• ASSIGNMENT
Span requested from the data below: the line with "Viewport: 578px width, 403px" through the line with "This screenshot has width=454, height=585.", both included. Give only these lines again, exactly, and leave every picture out.
(EXERCISE MATERIAL begins)
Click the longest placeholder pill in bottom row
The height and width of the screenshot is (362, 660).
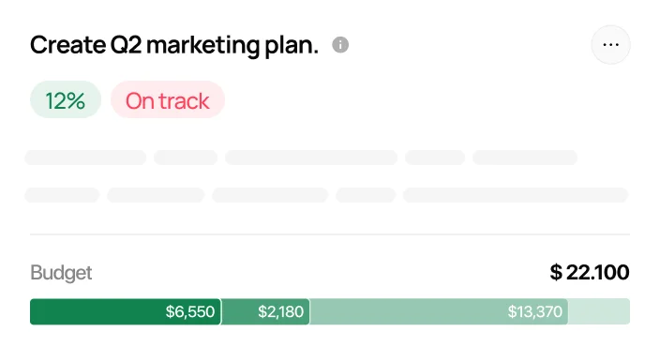pos(516,195)
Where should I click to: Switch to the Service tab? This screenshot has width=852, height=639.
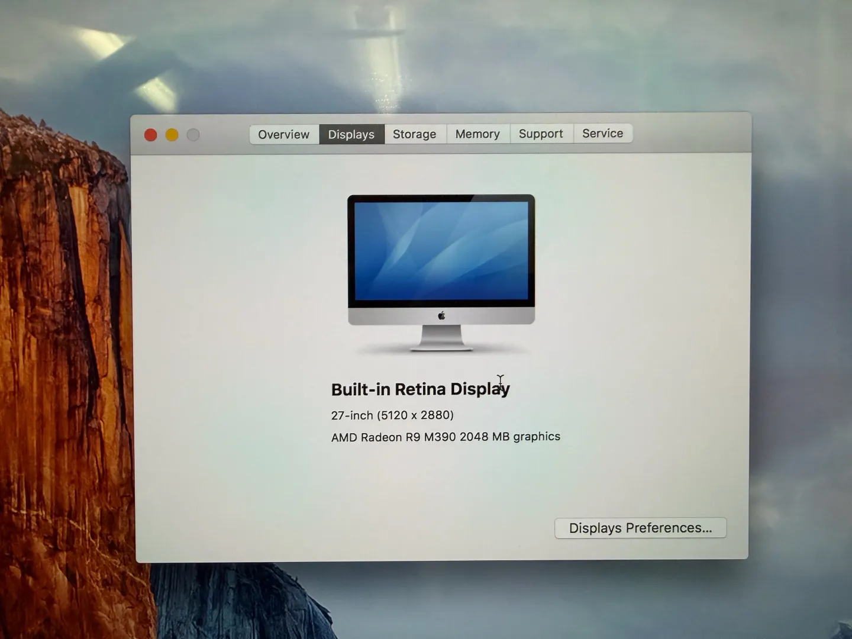pyautogui.click(x=602, y=133)
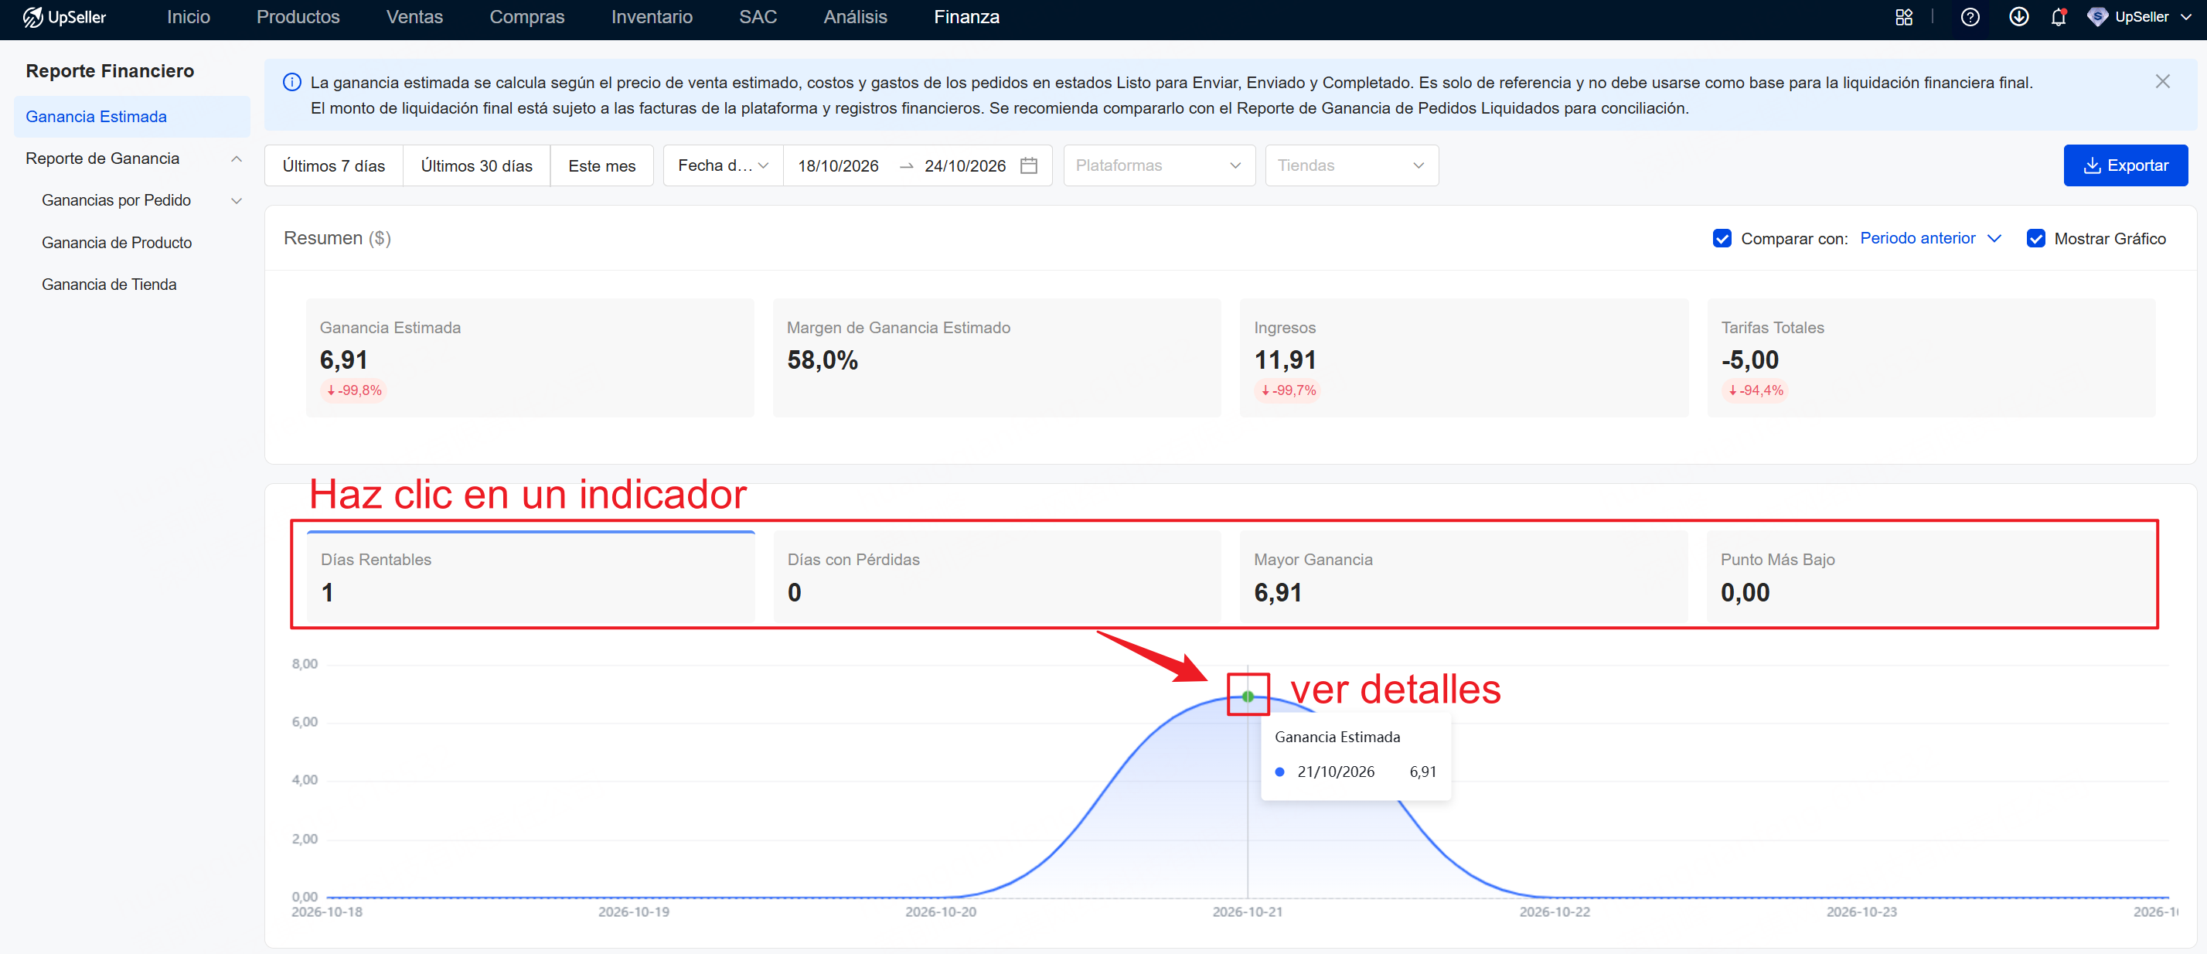Open Ganancia de Producto report
This screenshot has height=954, width=2207.
pos(117,243)
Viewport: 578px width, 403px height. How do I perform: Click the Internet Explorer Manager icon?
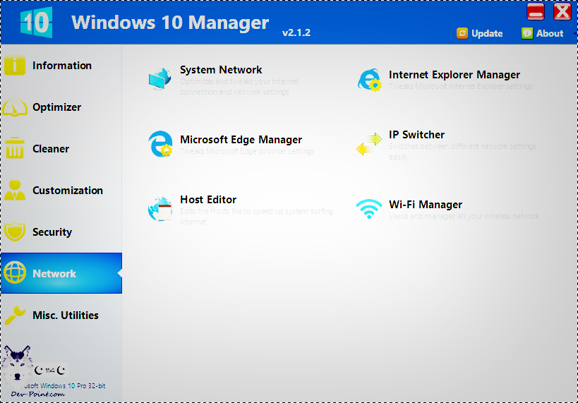pos(369,80)
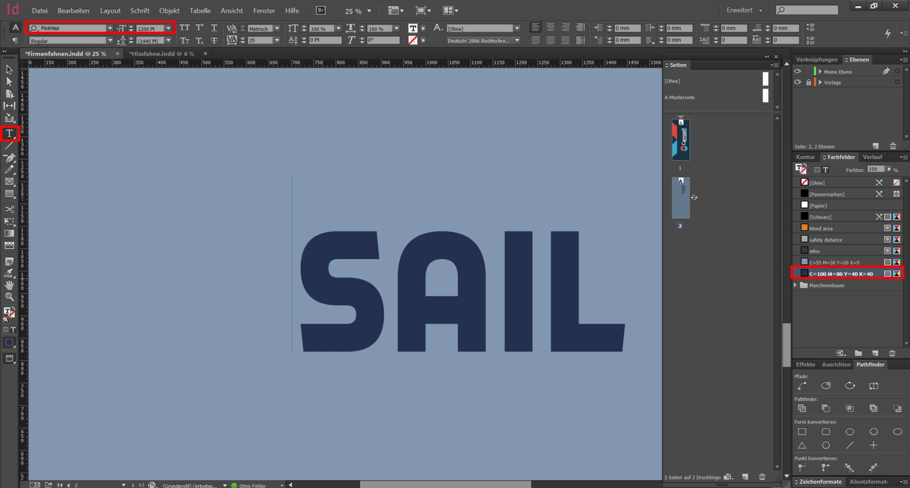
Task: Open the Schrift menu
Action: 140,10
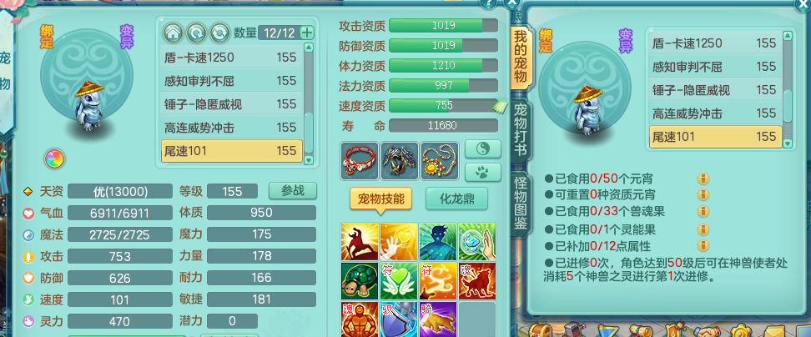Open the 怪物图鉴 side tab
811x337 pixels.
(x=519, y=204)
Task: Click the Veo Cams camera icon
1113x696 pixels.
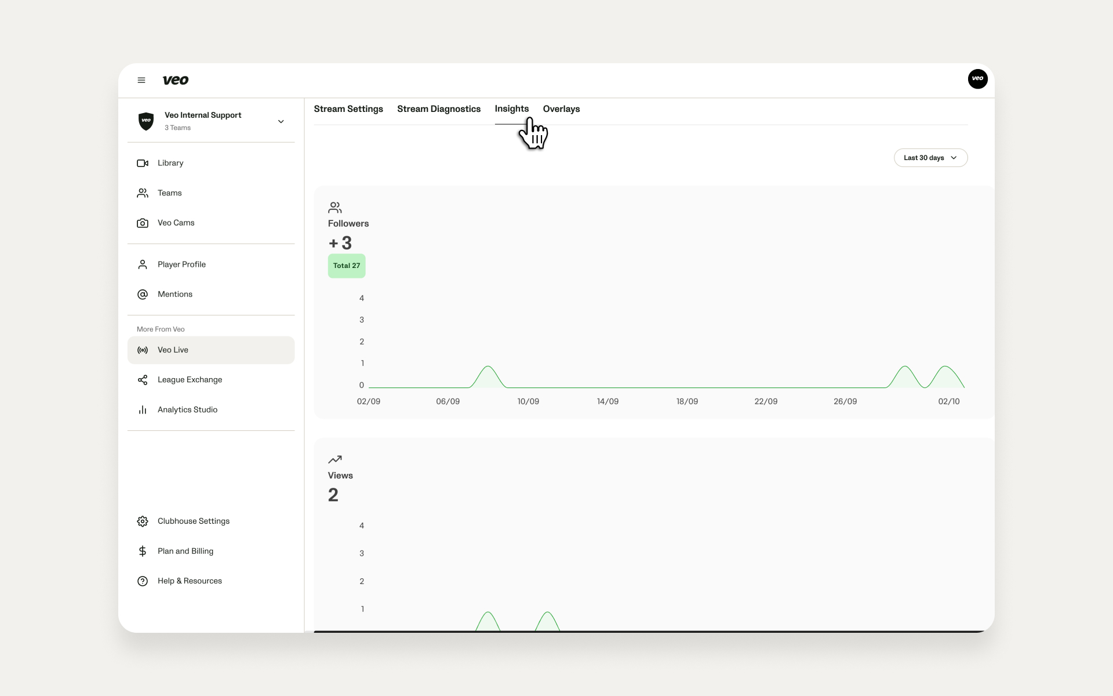Action: (143, 223)
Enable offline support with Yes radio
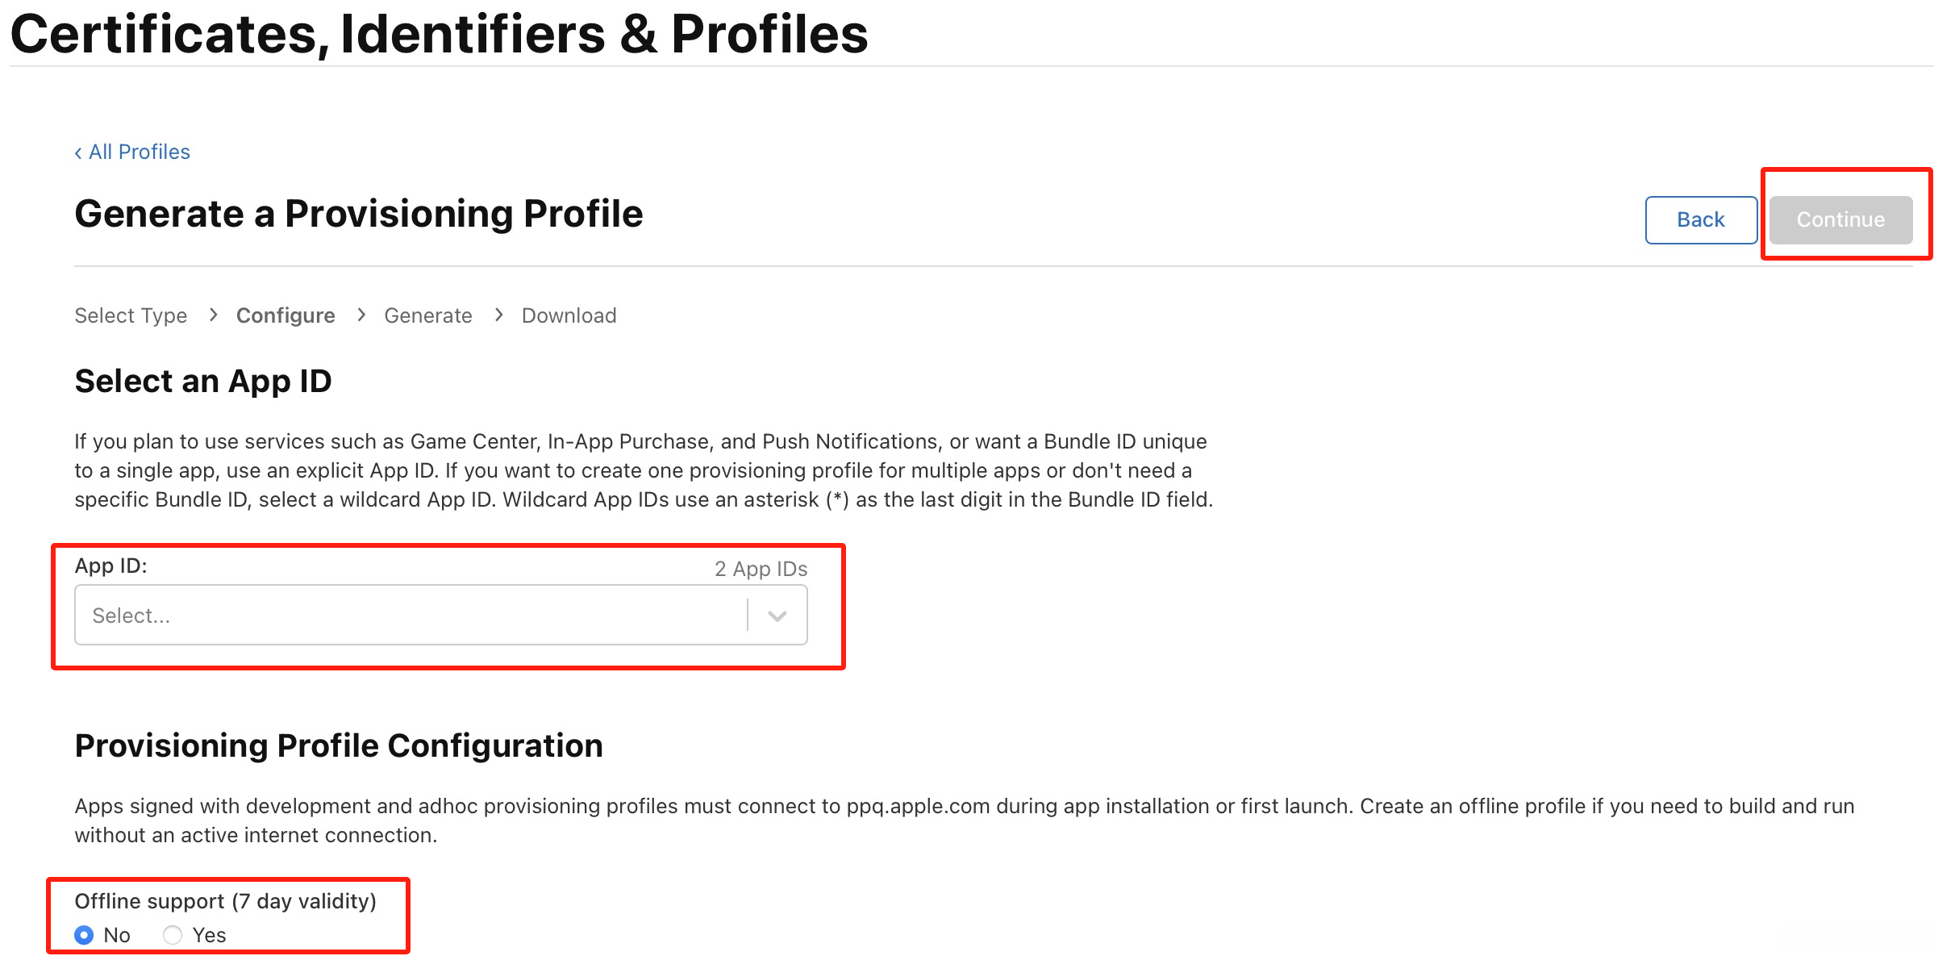The image size is (1934, 956). (173, 935)
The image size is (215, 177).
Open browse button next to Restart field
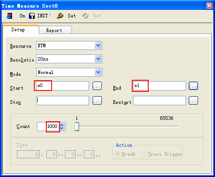pyautogui.click(x=193, y=100)
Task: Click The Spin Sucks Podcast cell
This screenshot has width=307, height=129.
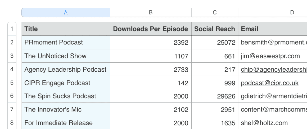Action: (66, 96)
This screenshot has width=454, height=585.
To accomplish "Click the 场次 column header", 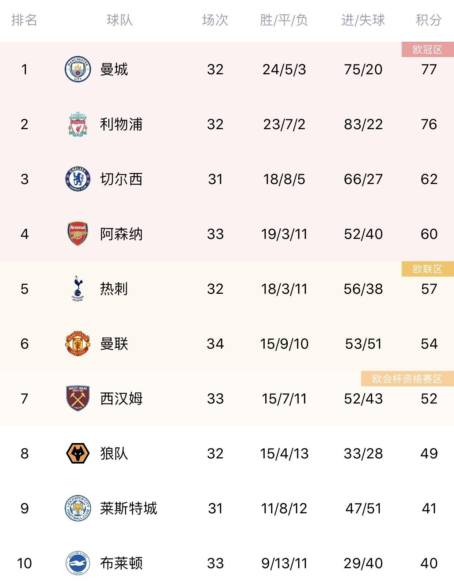I will click(215, 20).
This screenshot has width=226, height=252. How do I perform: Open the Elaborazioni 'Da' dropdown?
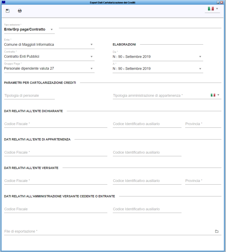pos(200,57)
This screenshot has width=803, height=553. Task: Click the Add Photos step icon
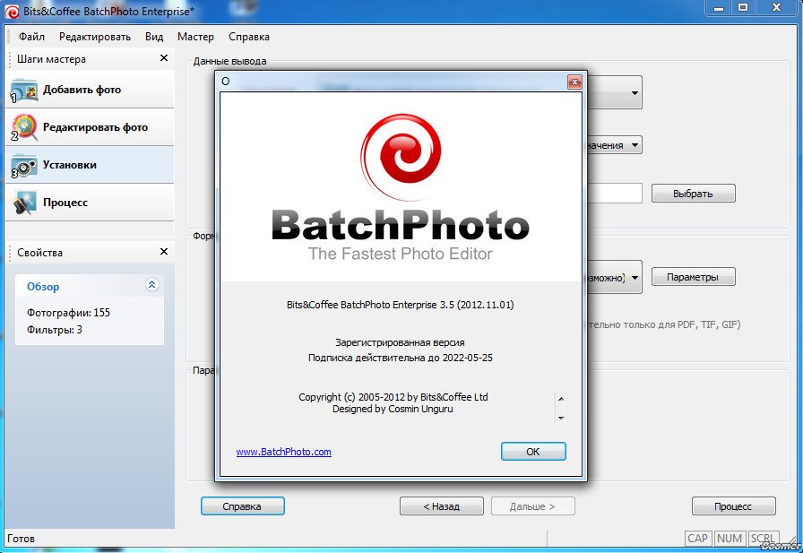point(24,91)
(EXERCISE MATERIAL ends)
• SOLUTION TO THE EXERCISE
Viewport: 578px width, 403px height. How do I perform: Click the Internet Explorer Manager icon?
pos(369,80)
Task: Open the Schrift menu
Action: 140,10
Open the 怪物图鉴 side tab
811x337 pixels.
(x=519, y=204)
Task: Click the Veo Cams camera icon
1113x696 pixels.
Action: (143, 223)
Enable offline support with Yes radio
The image size is (1934, 956). (173, 935)
The image size is (215, 177).
Open browse button next to Restart field
pyautogui.click(x=193, y=100)
Task: Click The Spin Sucks Podcast cell
This screenshot has width=307, height=129.
Action: (66, 96)
This screenshot has width=454, height=585.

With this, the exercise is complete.